### What to do
Could you update the records below by changing "This screenshot has" to "The image has" wherever it appears, leaving everything else as is? Give the records back without the pictures.

#####

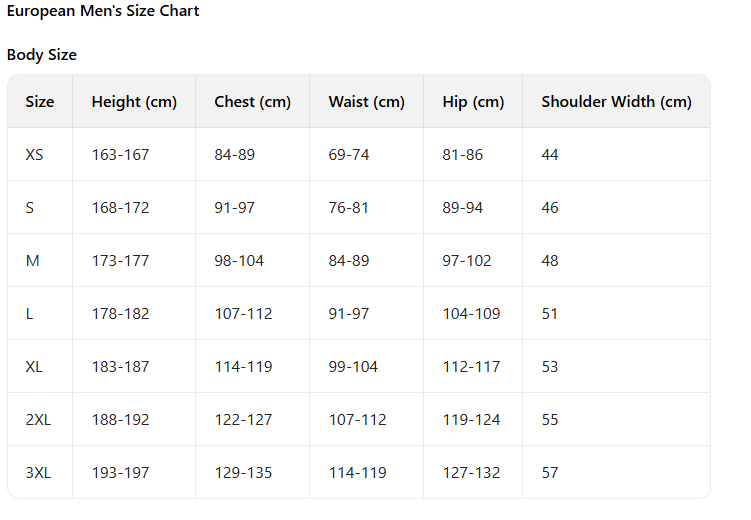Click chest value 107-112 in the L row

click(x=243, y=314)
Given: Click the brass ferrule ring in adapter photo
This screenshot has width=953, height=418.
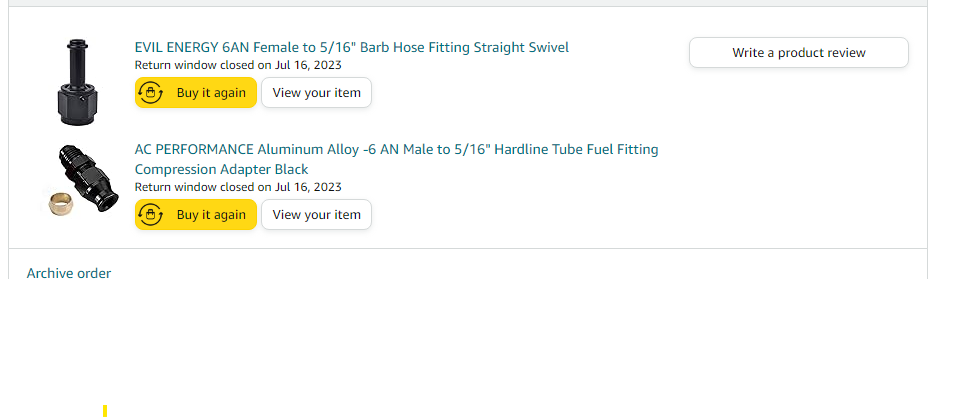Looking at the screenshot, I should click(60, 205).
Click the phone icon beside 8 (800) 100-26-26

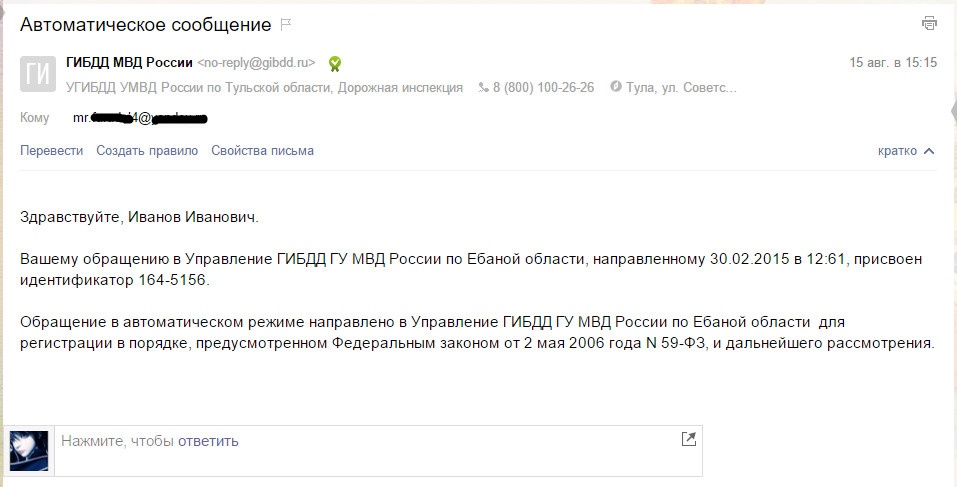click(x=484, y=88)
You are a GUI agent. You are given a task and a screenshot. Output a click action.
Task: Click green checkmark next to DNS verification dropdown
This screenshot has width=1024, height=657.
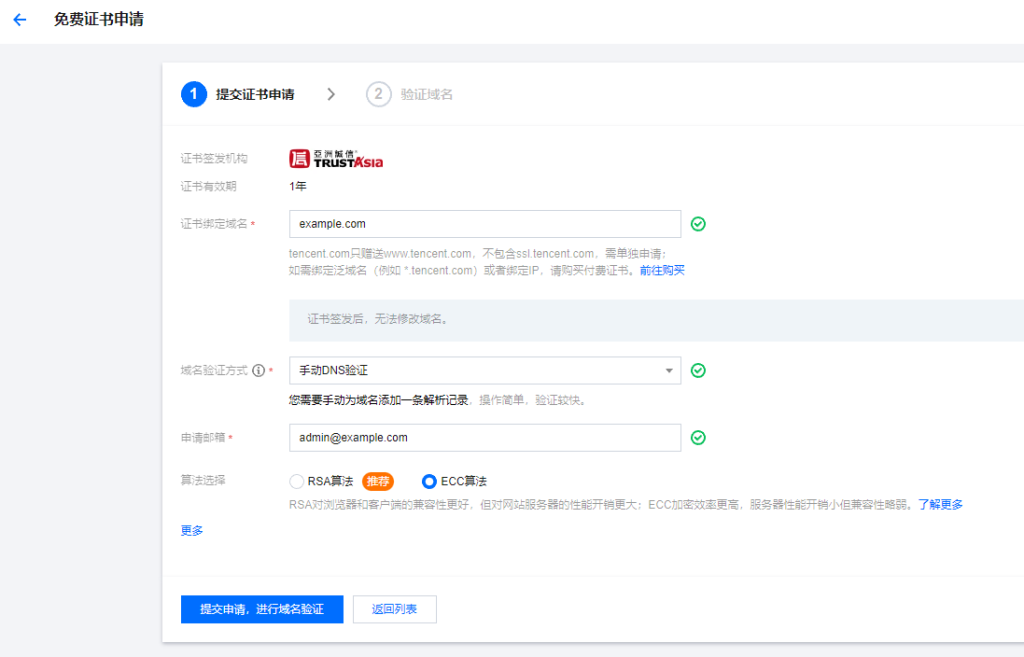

#####

### Worked solution
Click chest value 107-112 in the L row

click(x=243, y=314)
Given: Click the brass ferrule ring in adapter photo
The image has width=953, height=418.
Looking at the screenshot, I should click(60, 205).
Click the phone icon beside 8 (800) 100-26-26

click(x=484, y=88)
You are a GUI agent. You are given a task and a screenshot. Output a click action.
Task: Click green checkmark next to DNS verification dropdown
The image has width=1024, height=657.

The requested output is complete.